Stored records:
+ + + + + + +
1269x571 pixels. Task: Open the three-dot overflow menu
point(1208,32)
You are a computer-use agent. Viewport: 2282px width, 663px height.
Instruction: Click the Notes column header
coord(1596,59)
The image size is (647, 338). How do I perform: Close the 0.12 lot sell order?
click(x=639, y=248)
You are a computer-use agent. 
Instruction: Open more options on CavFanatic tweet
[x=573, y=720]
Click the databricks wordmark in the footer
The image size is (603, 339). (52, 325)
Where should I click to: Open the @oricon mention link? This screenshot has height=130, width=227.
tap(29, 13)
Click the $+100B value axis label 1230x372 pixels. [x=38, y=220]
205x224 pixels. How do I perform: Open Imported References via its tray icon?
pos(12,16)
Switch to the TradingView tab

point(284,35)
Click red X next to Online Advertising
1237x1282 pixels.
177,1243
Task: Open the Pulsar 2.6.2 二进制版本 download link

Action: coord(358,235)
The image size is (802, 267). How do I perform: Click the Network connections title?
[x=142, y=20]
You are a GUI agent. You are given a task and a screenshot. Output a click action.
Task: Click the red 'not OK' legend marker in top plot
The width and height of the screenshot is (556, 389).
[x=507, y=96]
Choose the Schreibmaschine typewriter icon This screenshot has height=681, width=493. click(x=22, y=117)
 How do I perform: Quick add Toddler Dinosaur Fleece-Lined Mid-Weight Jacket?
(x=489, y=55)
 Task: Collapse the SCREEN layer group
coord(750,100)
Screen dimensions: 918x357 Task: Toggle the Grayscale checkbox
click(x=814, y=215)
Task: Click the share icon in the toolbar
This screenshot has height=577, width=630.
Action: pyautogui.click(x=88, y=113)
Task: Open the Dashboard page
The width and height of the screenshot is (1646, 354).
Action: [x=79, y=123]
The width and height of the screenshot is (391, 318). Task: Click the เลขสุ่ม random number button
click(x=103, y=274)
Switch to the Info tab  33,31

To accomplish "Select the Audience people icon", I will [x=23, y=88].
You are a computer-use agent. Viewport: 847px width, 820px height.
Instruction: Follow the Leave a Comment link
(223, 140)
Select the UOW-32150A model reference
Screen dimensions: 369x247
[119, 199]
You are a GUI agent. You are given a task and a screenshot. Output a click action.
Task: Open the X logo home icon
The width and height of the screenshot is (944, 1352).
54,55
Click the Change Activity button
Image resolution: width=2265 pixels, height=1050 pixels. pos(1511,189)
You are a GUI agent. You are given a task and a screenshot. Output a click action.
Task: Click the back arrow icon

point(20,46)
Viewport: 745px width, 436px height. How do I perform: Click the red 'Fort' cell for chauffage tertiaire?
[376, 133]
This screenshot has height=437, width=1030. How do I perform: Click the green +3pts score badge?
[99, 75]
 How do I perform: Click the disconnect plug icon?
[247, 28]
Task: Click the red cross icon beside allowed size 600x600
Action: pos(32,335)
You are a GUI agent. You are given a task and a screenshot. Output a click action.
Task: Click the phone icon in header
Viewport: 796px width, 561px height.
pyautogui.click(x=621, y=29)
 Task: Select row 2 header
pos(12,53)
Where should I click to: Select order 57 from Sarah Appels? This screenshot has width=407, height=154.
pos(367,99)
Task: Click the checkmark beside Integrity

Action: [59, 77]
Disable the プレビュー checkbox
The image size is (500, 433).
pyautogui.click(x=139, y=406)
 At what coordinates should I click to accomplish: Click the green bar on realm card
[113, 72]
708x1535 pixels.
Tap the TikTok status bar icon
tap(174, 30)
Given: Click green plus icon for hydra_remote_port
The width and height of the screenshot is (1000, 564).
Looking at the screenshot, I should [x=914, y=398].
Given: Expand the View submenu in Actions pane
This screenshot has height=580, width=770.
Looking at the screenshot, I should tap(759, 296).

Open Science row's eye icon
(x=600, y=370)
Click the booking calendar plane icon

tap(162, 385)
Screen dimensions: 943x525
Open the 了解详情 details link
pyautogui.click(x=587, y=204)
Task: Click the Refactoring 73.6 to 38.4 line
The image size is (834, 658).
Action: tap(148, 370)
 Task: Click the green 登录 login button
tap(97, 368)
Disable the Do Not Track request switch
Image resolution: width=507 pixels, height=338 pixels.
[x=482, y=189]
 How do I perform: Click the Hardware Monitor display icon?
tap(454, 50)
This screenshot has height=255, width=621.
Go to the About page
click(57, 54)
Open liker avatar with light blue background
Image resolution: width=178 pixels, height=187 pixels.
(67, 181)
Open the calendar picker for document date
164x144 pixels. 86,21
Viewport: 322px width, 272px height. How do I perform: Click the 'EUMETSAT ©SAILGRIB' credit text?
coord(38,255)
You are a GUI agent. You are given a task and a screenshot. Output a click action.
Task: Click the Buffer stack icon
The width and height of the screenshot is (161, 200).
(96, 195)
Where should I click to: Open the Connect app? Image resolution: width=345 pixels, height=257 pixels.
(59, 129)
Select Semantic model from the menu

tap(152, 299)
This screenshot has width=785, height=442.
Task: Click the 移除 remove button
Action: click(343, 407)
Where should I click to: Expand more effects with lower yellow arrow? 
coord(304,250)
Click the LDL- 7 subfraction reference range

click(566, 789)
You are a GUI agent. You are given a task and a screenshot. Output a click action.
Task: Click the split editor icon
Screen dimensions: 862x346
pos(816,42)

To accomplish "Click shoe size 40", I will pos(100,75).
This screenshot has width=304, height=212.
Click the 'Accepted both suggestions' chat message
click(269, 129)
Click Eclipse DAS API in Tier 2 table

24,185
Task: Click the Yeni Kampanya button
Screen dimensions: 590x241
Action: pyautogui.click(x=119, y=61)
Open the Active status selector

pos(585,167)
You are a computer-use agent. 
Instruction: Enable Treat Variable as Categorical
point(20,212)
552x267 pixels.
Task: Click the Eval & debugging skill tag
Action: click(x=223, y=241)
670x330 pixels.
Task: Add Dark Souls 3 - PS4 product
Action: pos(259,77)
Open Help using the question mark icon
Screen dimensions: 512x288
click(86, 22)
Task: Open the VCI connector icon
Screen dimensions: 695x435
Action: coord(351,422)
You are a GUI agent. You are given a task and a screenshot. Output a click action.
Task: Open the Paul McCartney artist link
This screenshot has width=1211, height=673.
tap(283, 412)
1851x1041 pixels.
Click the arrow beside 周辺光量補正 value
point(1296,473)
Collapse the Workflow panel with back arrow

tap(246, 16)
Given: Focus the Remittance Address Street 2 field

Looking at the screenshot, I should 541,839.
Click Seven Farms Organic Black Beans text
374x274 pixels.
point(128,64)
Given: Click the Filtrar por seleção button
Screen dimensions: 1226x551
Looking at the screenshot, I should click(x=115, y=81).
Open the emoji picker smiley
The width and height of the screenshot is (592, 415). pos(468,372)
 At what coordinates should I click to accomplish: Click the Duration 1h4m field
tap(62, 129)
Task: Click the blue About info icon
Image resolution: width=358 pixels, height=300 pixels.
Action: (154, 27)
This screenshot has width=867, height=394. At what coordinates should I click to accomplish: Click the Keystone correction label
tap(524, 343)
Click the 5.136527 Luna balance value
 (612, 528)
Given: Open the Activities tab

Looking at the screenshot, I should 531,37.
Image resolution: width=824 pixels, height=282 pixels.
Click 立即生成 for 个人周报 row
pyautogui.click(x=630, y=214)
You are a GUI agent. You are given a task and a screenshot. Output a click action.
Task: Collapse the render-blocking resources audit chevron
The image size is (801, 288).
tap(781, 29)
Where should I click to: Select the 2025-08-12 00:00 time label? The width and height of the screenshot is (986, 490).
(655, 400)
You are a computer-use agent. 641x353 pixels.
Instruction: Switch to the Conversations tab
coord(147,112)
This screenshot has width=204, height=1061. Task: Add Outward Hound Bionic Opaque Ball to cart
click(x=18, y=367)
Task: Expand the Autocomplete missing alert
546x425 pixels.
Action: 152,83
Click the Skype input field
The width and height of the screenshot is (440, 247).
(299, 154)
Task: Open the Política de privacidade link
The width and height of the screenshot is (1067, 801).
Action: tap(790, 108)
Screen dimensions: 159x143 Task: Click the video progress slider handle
+ + + + + + +
WORK TASK: Retype only the stretch of lines above starting at the one with "Select Semantic model from the menu" and stopping at the one with "1851x1041 pixels.", exactly as written, with both kept.

OUTPUT OF THE EXERCISE:
Select Semantic model from the menu

tap(152, 299)
This screenshot has width=785, height=442.
Task: Click the 移除 remove button
Action: click(343, 407)
Where should I click to: Expand more effects with lower yellow arrow? 
coord(304,250)
Click the LDL- 7 subfraction reference range

click(566, 789)
You are a GUI agent. You are given a task and a screenshot. Output a click action.
Task: Click the split editor icon
Screen dimensions: 862x346
pos(816,42)

To accomplish "Click shoe size 40", I will pos(100,75).
This screenshot has width=304, height=212.
Click the 'Accepted both suggestions' chat message
click(269, 129)
Click Eclipse DAS API in Tier 2 table

24,185
Task: Click the Yeni Kampanya button
Screen dimensions: 590x241
Action: pyautogui.click(x=119, y=61)
Open the Active status selector

pos(585,167)
You are a computer-use agent. 
Instruction: Enable Treat Variable as Categorical
point(20,212)
552x267 pixels.
Task: Click the Eval & debugging skill tag
Action: click(x=223, y=241)
670x330 pixels.
Task: Add Dark Souls 3 - PS4 product
Action: pos(259,77)
Open Help using the question mark icon
Screen dimensions: 512x288
click(86, 22)
Task: Open the VCI connector icon
Screen dimensions: 695x435
Action: coord(351,422)
You are a GUI agent. You are given a task and a screenshot. Output a click action.
Task: Open the Paul McCartney artist link
This screenshot has width=1211, height=673.
tap(283, 412)
1851x1041 pixels.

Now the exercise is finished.